- **WORK TO COMPLETE**:
Could you return every line of the records below that contains the word "Uncheck"?

- **DATASET**:

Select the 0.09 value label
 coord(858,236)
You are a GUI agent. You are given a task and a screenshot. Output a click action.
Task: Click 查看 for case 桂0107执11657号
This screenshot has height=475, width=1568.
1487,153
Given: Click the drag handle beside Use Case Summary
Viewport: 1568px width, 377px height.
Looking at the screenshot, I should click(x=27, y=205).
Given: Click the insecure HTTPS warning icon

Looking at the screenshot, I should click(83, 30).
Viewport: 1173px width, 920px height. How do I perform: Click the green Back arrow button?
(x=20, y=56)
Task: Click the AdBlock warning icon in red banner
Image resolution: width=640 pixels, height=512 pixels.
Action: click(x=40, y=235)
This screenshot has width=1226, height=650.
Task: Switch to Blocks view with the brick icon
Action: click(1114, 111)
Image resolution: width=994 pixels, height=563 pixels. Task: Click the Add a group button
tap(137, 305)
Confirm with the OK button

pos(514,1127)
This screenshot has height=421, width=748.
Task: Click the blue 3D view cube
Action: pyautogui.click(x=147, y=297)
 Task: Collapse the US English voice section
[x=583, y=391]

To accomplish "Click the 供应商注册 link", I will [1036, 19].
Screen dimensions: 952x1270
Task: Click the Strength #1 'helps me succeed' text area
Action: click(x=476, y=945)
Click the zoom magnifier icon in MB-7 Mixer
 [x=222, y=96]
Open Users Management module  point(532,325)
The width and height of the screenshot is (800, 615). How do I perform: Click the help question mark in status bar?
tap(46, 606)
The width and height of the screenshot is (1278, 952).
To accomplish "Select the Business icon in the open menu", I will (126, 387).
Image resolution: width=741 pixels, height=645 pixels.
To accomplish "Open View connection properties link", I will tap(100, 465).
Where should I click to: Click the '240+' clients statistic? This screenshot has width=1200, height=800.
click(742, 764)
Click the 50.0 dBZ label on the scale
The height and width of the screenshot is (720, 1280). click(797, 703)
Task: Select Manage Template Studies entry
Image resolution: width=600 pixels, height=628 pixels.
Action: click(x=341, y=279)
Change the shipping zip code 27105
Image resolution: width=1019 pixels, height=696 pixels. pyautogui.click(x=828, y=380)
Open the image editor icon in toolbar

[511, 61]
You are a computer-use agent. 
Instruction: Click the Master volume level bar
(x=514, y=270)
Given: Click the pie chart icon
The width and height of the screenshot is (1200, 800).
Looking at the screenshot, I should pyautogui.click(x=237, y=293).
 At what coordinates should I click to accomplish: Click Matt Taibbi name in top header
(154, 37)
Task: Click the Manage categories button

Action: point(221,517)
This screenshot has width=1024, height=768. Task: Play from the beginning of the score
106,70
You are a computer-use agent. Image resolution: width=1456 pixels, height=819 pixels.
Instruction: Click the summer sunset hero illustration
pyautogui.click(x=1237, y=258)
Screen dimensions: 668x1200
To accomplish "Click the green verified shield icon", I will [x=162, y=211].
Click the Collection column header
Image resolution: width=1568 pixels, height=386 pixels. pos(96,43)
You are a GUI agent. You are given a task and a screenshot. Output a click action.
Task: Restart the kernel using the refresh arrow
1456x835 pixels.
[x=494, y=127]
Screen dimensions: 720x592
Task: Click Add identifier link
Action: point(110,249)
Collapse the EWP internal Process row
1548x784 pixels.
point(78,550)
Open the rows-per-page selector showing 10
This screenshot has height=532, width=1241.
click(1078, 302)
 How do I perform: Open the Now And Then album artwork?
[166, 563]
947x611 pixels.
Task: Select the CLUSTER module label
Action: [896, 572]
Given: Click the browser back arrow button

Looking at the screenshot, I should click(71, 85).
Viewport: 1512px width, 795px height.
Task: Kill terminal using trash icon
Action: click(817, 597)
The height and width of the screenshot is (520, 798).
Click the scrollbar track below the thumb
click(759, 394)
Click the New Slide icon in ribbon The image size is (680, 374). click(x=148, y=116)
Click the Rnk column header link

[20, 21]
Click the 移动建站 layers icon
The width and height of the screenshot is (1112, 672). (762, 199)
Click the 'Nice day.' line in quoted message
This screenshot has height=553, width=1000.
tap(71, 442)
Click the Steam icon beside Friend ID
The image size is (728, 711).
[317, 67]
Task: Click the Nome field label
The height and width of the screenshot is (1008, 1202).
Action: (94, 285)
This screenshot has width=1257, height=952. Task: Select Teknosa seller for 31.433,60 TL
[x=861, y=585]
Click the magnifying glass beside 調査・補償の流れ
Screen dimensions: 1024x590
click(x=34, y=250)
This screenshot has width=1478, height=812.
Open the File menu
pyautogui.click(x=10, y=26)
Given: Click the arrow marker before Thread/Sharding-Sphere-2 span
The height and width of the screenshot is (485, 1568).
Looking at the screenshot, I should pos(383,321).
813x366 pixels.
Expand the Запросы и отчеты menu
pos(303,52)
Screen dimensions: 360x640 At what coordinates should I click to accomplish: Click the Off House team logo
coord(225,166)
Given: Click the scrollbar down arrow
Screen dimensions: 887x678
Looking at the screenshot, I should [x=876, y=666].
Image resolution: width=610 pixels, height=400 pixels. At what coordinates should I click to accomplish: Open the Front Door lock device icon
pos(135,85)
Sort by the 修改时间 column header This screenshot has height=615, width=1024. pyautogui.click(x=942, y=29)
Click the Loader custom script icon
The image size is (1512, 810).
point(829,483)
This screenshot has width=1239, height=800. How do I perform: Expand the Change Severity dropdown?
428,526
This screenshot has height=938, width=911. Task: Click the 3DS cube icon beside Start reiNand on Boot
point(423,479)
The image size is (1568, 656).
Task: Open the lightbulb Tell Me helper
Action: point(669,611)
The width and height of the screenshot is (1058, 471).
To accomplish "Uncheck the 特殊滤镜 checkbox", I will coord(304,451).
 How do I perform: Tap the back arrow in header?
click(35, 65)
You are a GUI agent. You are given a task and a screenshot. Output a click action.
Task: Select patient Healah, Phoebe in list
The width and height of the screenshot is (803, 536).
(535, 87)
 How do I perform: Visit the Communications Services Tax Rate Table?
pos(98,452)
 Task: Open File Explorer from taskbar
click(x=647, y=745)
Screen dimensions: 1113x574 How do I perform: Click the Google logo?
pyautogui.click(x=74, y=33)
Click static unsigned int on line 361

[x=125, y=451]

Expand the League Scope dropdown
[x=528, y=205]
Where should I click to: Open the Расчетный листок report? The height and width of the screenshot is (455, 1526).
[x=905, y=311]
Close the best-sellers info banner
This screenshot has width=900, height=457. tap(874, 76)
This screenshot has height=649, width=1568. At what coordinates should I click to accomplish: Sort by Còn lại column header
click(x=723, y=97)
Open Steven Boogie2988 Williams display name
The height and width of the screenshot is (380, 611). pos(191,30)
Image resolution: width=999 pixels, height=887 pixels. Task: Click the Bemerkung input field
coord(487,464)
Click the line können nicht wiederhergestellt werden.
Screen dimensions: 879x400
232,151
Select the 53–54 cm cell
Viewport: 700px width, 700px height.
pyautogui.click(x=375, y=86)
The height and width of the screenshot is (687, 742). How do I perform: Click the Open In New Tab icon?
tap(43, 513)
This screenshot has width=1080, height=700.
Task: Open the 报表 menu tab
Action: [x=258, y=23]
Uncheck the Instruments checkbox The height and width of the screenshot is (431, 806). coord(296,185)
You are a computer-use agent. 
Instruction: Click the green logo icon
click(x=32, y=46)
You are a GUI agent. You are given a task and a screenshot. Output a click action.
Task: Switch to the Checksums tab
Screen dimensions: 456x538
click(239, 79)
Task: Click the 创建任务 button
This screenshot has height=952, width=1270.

- **RESPONSE TO THE EXERCISE**:
To accomplish "Uncheck the 特殊滤镜 checkbox", I will coord(304,451).
Uncheck the Instruments checkbox The height and width of the screenshot is (431, 806). coord(296,185)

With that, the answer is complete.